-- Data records follows --
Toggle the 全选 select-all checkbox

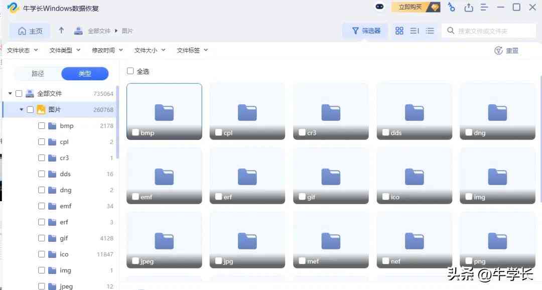click(130, 71)

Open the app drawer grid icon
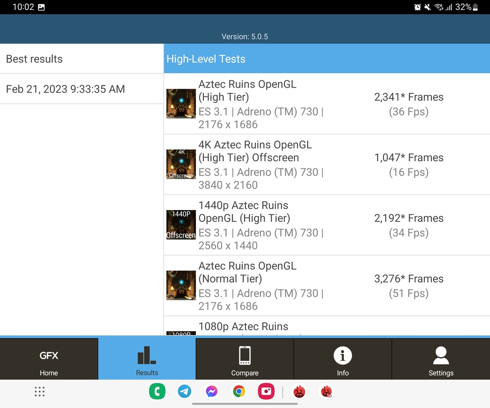pyautogui.click(x=40, y=391)
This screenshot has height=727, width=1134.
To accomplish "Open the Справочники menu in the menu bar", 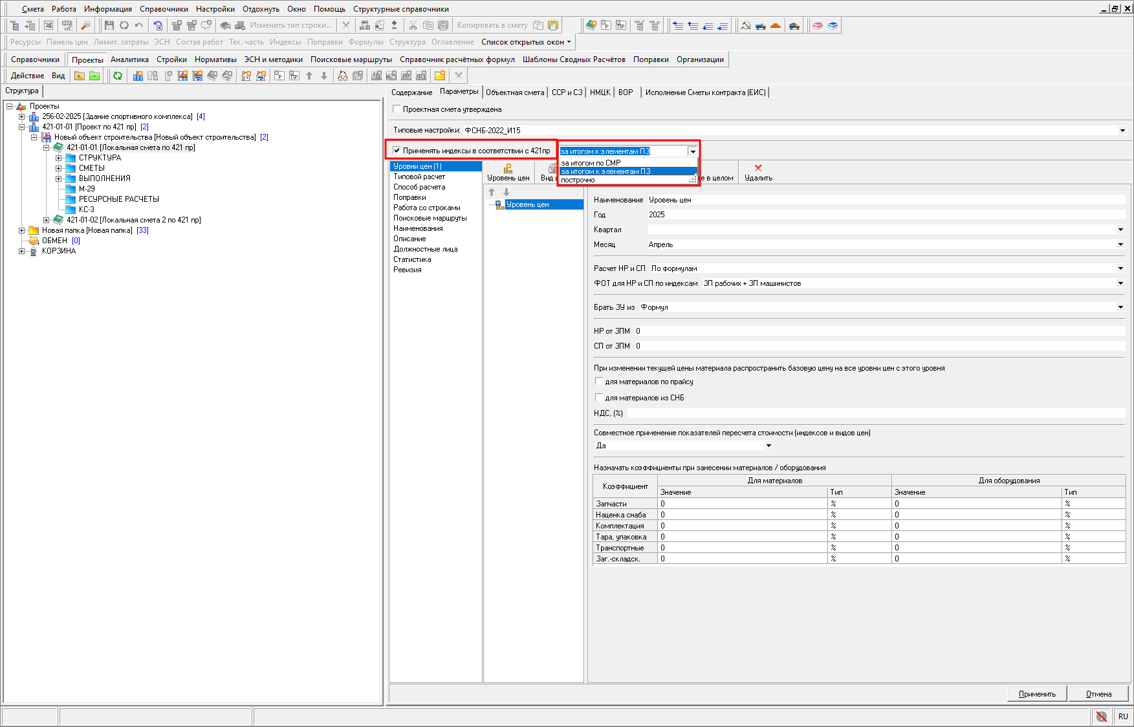I will 164,9.
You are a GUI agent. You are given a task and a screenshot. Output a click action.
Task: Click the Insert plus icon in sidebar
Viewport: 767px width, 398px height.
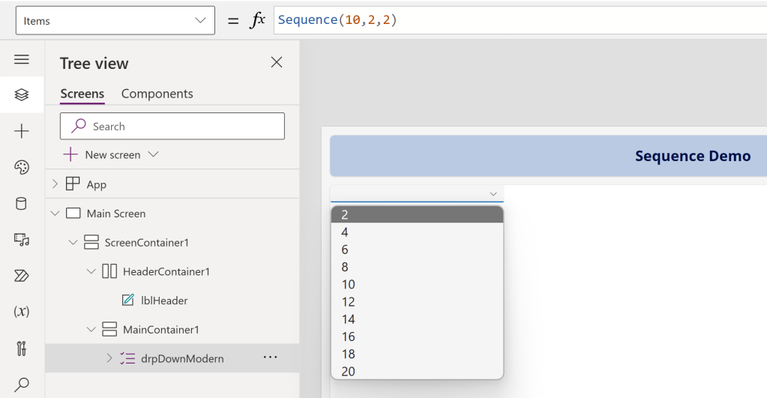click(22, 131)
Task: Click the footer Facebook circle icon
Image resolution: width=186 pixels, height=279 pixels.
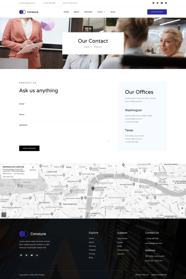Action: 21,255
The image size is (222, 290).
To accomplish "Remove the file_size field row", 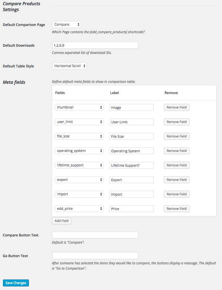I will coord(177,136).
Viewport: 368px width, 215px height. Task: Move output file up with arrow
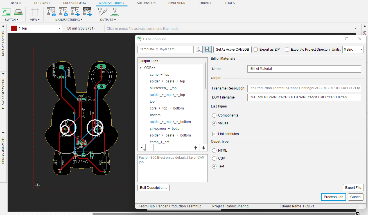[196, 148]

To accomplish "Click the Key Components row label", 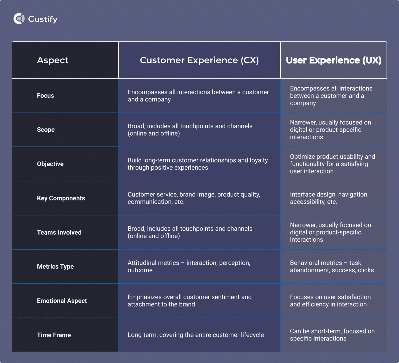I will pos(61,198).
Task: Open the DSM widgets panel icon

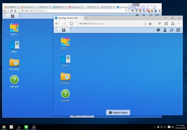Action: coord(178,30)
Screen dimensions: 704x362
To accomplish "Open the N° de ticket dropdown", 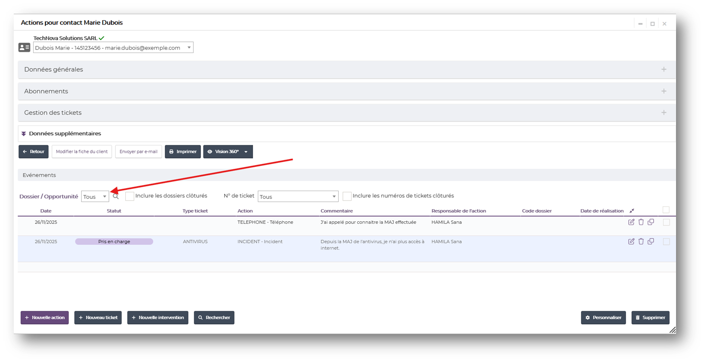I will (x=298, y=197).
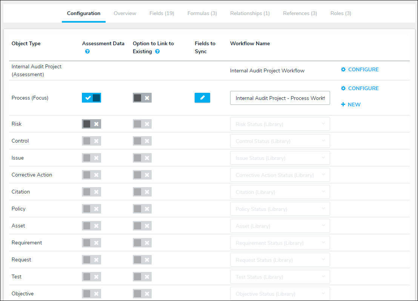
Task: Switch to the Overview tab
Action: (x=125, y=13)
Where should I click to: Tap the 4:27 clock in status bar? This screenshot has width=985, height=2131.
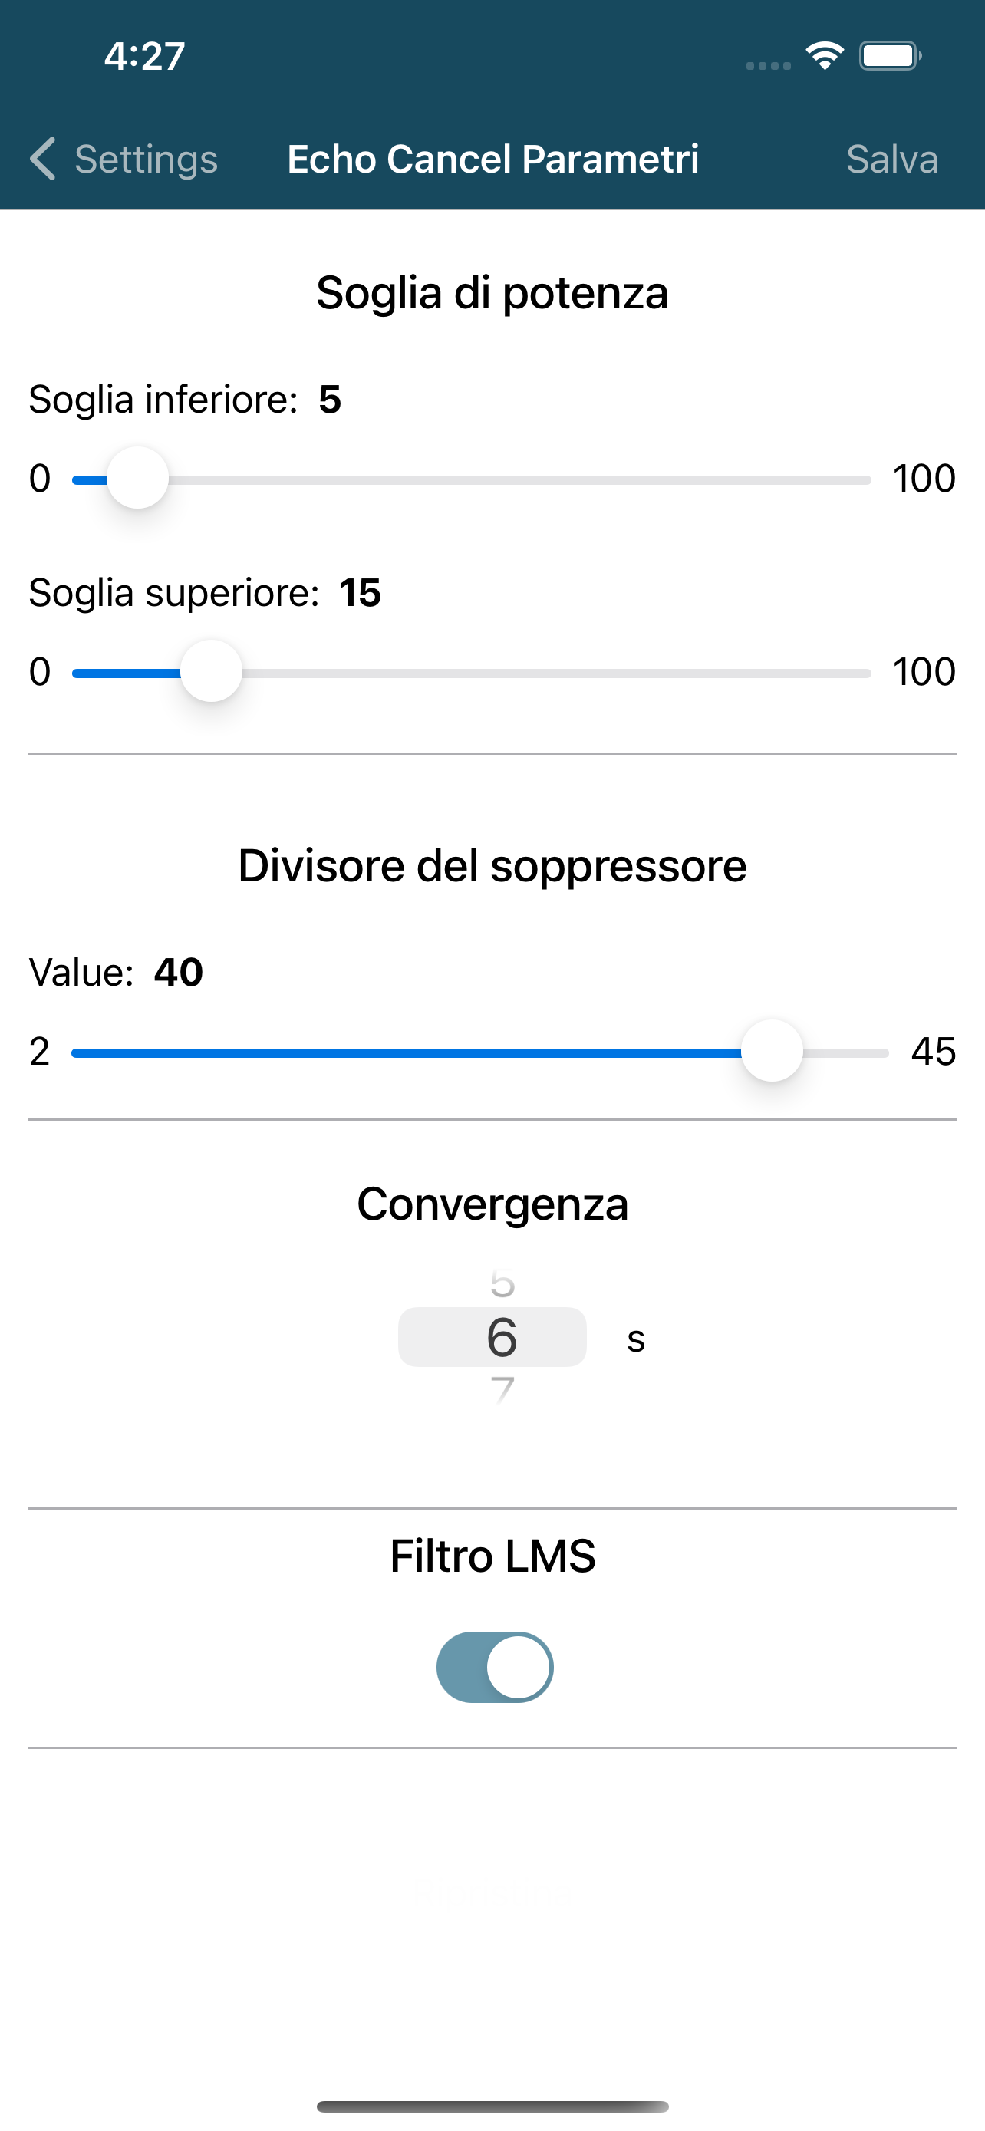click(x=145, y=56)
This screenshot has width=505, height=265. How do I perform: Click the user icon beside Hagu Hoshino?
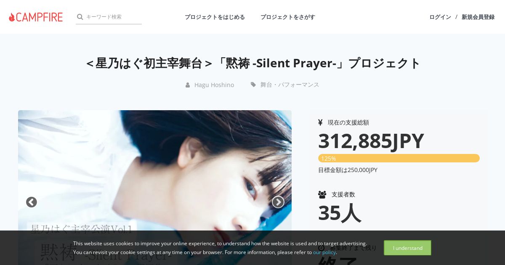click(x=188, y=85)
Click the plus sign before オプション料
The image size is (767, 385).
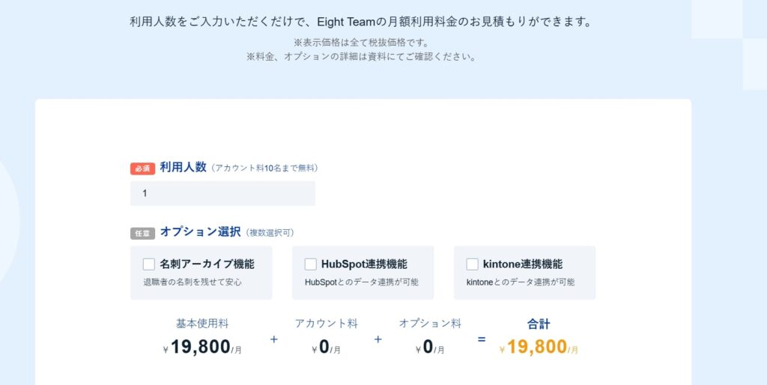click(x=378, y=339)
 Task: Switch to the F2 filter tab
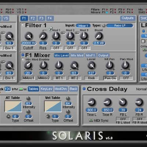pyautogui.click(x=33, y=18)
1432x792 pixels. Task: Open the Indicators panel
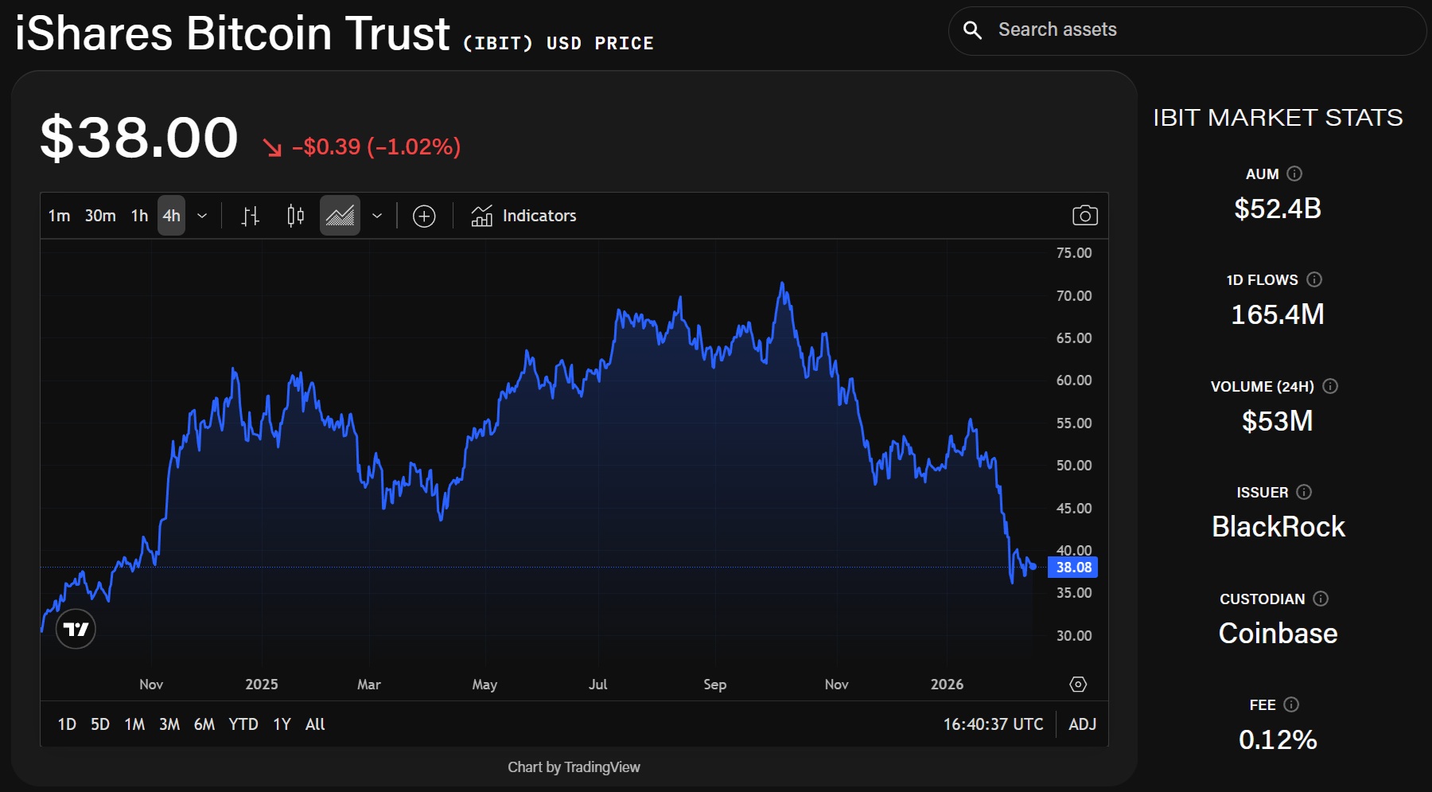524,216
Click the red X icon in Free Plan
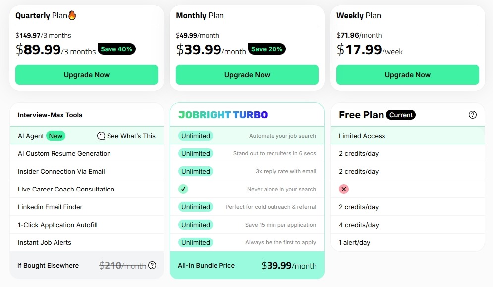The image size is (493, 287). [344, 189]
-- Data records concluded --
Only a number is expected here: the count of lines with the string "plus" in the material above.

2